While screening them, I found myself pining for CSI's grisly corpses. At least they're easier on the ears.
Will's cast gives new meaning to the notion of a punch line as crude innuendos are delivered with sledgehammer obviousness. And is famed director James Burrows truly encouraging the much-honored Megan Mullally to accentuate so many of Karen's barbed jokes with breathless, hiccuping laughter?
The show can still produce pithy one-liners: describing someone as "a female version of Liz Smith," or Jack (Sean Hayes) making a dig at "Liza's new bride." Too often, though, Will settles for cheap vulgarity. When Grace (Debra Messing) fell for a convict in a typically inane storyline, we heard gags like "Did you give his shawshank a redemption?" Ick.
Wit takes a backseat to idiocy with alarming frequency: Grace moonlighting as a teacher and boring her students to death, Will (Eric McCormack) fawning over a garden gnome. The last straw: the "jump the shark" introduction of Jack's surprise son.
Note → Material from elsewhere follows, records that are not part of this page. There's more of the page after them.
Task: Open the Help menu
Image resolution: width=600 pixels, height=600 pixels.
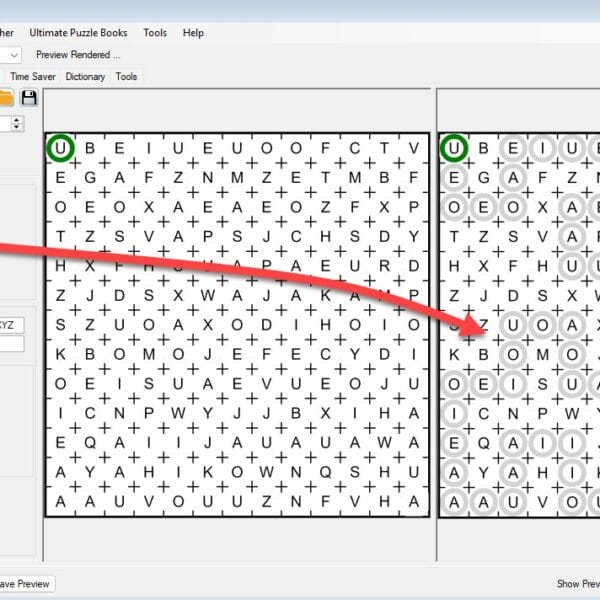Action: pyautogui.click(x=193, y=33)
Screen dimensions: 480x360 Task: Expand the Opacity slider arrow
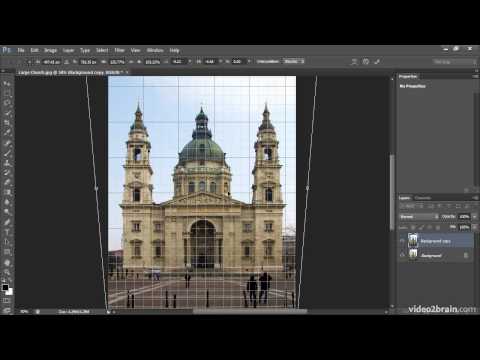(475, 217)
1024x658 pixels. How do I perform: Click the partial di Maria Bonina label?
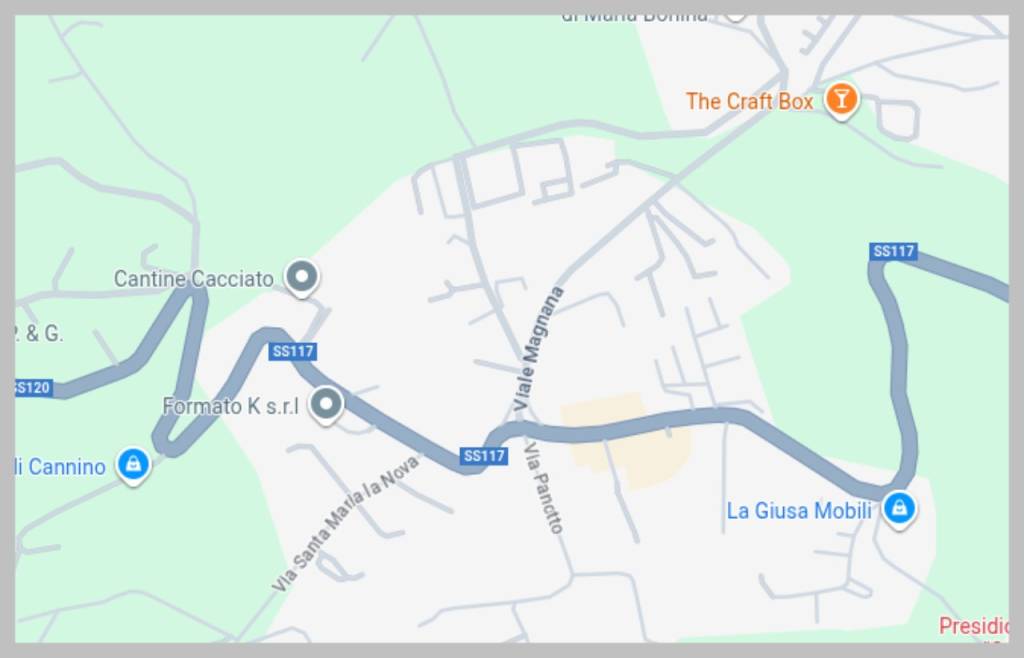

If it weren't for some inspired guest stars Matt Damon as a straight guy bluffing his way into a gay chorus, Michael Douglas as a gay detective clowning it up on the dance floor, Glenn Close as a lusty photographer groping both Will and Grace during a shoot this season would be an awfully sad misfire.
Turns out that not watching Will & Grace isn't the same as missing it at all.